I have not cared for my neighbors as I would have them care for me. Oh, Hell. I have not cared for myself as I should have cared for my neighbors.

I have not established a presence on Goodreads, for the 87 gerjillionth day since I said I would do so.
I have not prepared the February books to publish.
I have not written this blog post.
I have not shopped 30 Pounds/4 Months around locally.
I have not prepared Fire-Rider, volumes 2 and 3, for print publication.
I have not even checked the PoD site today to see if the other two books I set up there have shipped.
I have not changed out the ads at Smart Bitches/Trashy Books
I have not picked up the house so the Apple tech who’s slated to show up here tomorrow will be freed of seeing what a pigpen I live in.
I have not posted on hated Facebook.
I have not posted on even more hated Twitter.
I have had nothing whatsoever to say on pointless Google+.
I have not cleaned the leaves off the bottom of the pool, the ones that blew in there three days ago and have been pickling ever since.
I have not walked the dogs (again!).
I have not walked myself (again!!!).
I have not filled the gas tank so I can make it way to Hell and gone out to Avondale come Saturday.
I have not made Sheldon’s Scottsdale Business Association badge, and probably will not before I go to bed tonight.
I have not pestered Jim to get him to update the SBA website.
I have not paid my own Web guru.
I have not…

What have I done?

I have edited a lengthy new chapter from fave fiction author and returned it to him with various comments.
I have sent said author an interesting article from the New York Review of Books that I suspected he would enjoy reading.
I have corresponded with the same (author, that is; not the Review) about the ways in which the article seems to me to bear on the theme and technique of his current magnum opus.
I have sent out the weekly SBA notice and fielded a cute but time-wasting response from a member.
I have edited a number of pages of a chapter from a prospective client.
I have discussed conversion of said client’s complex document with Honored eBook Guru.
I have sent the sample edits to the proposed client with an elaborate proposal quoting rates for editing, e-book conversion, hard-copy preparation, cover design, and publication management.
I have once again attacked the problem of the diet/cookbook’s perennially cockamamie formatting problems in hated Kindle format.
I have uploaded dorked with downloaded  uploaded  downloaded dorked with uploaded downloaded dorked with uploaded the many-times-revised file more times than I can count.
I have called my own ePub formatter off so that she does not attempt to upload the thing into ePub, which will be just so much wasted effort.
I have re-evaluated, revised, expanded, and rewritten The Copyeditor’s Desk’s rate sheet.
I have somehow managed to curl my hair and feed the dogs.
I have belatedly gotten around to finding the W-9s I should have carried over to WonderAccountant.

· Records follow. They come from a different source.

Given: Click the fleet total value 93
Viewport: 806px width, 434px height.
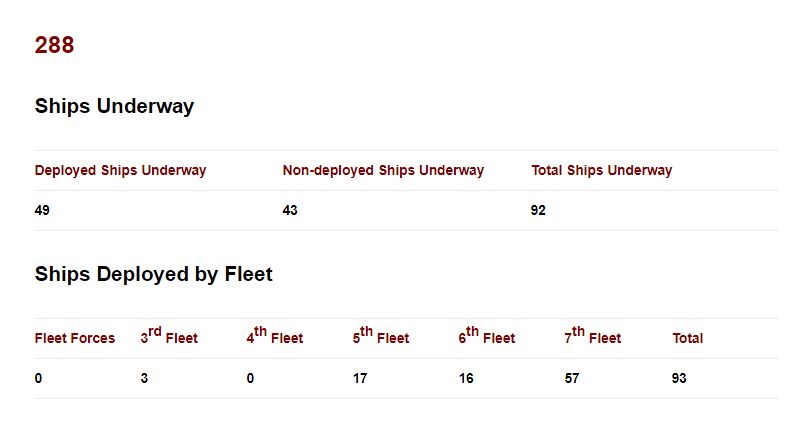Looking at the screenshot, I should [679, 379].
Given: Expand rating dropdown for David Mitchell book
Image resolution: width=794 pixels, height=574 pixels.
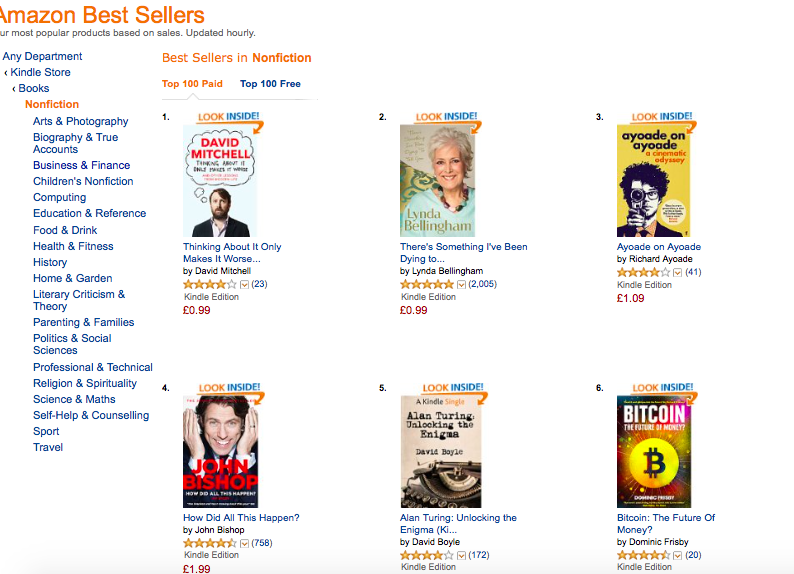Looking at the screenshot, I should click(x=244, y=284).

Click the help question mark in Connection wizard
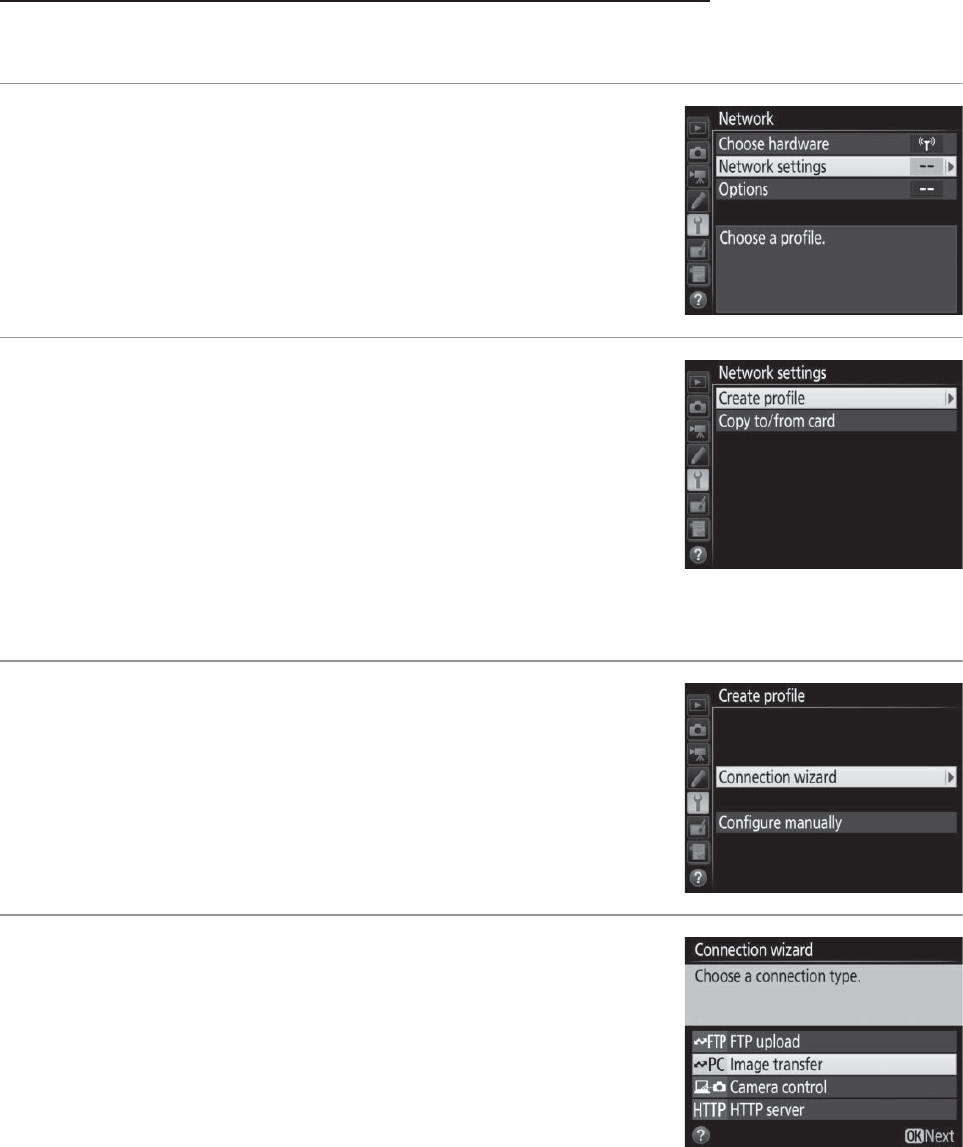click(x=700, y=1135)
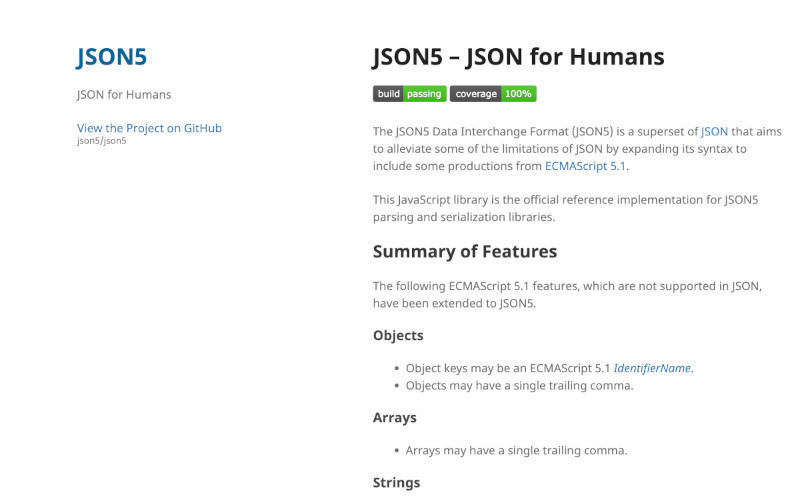Follow the JSON link in intro paragraph
The height and width of the screenshot is (503, 800).
pos(714,131)
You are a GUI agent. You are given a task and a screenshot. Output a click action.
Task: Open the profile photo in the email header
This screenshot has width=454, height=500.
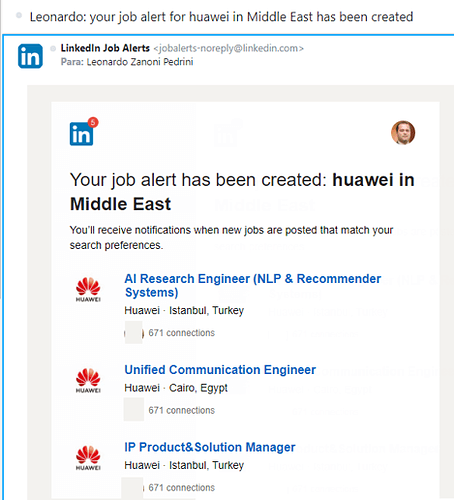(x=403, y=133)
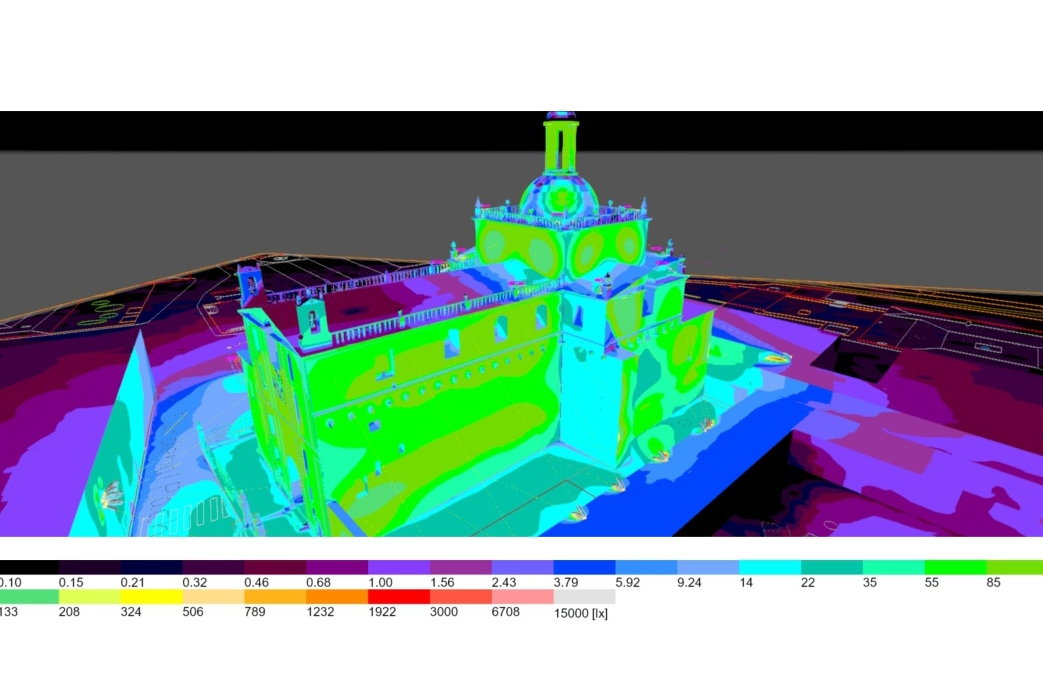
Task: Select the floodlight luminaire at bottom center
Action: point(578,514)
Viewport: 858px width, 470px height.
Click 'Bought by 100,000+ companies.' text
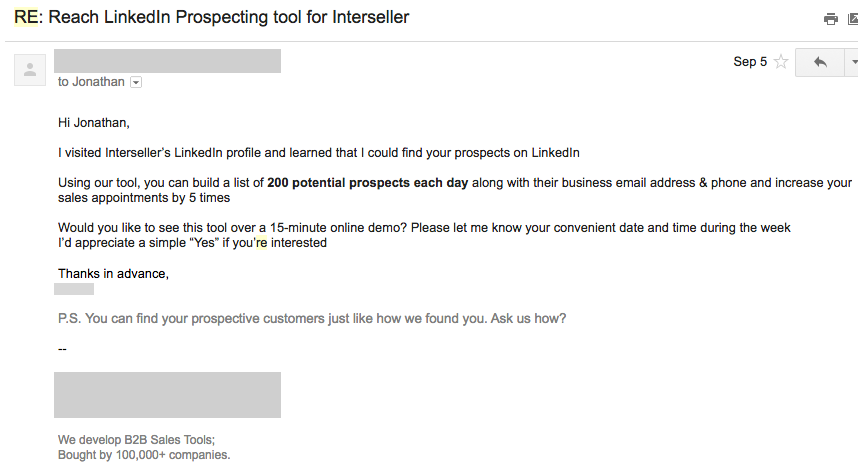[144, 455]
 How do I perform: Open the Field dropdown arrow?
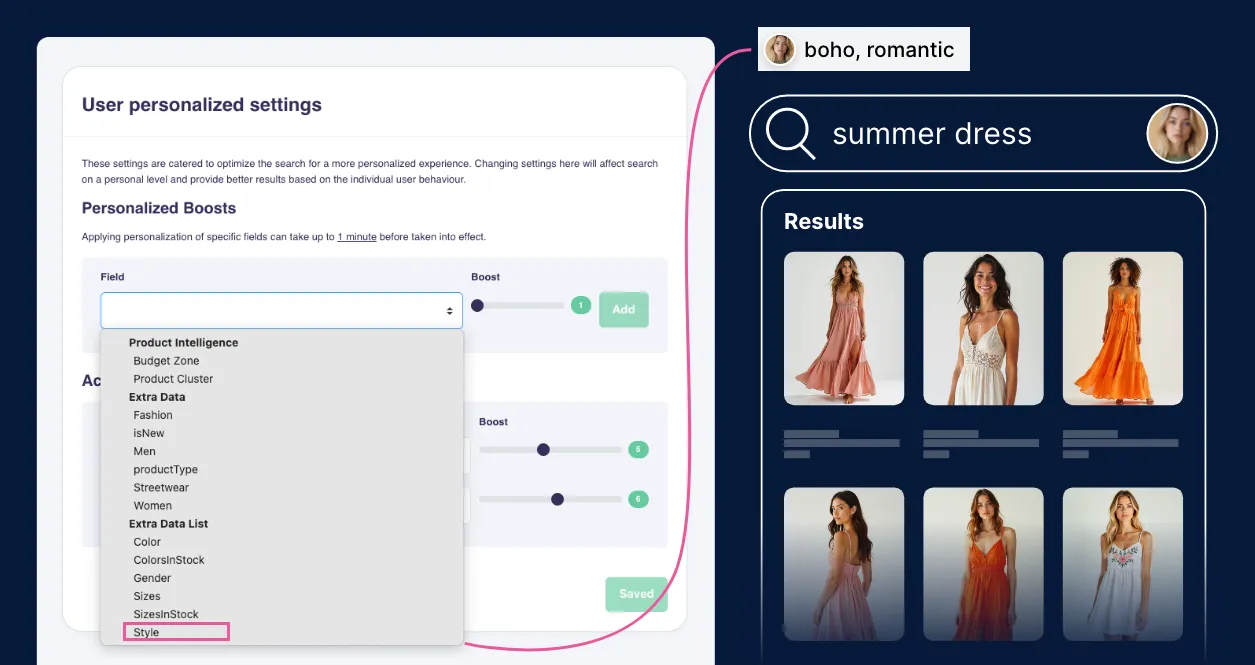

Why can I never get anything done?


Author: funny

This post may be a paid guest contribution.


  1. It seems that there are not enough hours in the day and too many obstacles to accomplish everything you feel needs to be done. Also, if you’re anything like me, you simply can’t run on fumes any more. Oh, I can still do it when I absolutely have to, but not day-in, day-out ad nauseum, that’s for certain.
    Didn’t you hire someone to handle the social media stuff or am I mistaken?

    • Hire: Yeah. I guess that was not a great idea. If you’re going to do something “social,” by definition you have to do it yourself. Oh well.

      It’s a function of digitization. Y’know, this a.m. I wuz thinking back… When I was a truly young thang, I was what was then called an “early adapter.” If it was new and it was digital, I was all over it.

      That allowed me, way back in the day, to create a functioning, paying business that operated out of my home. It worked, but it was hard to persuade contemporaries that I wasn’t sitting around eating bon-bons and watching the soaps all day.

      Today, it’s a generational thing: people my age assume that if I’m not at a jobsite, I must not be working. They feel free to drop by or interrupt over the phone or over whatEVER.

      People my son’s age recognize the possibility (even if not, assuming any commonsense on their part, the desirability) that one might be putting in an 8-, 10-, or 12-hour workday from whatever physical place they happen to find themselves in — even if that place is (heh) “home.”

      We are being consumed by modernity.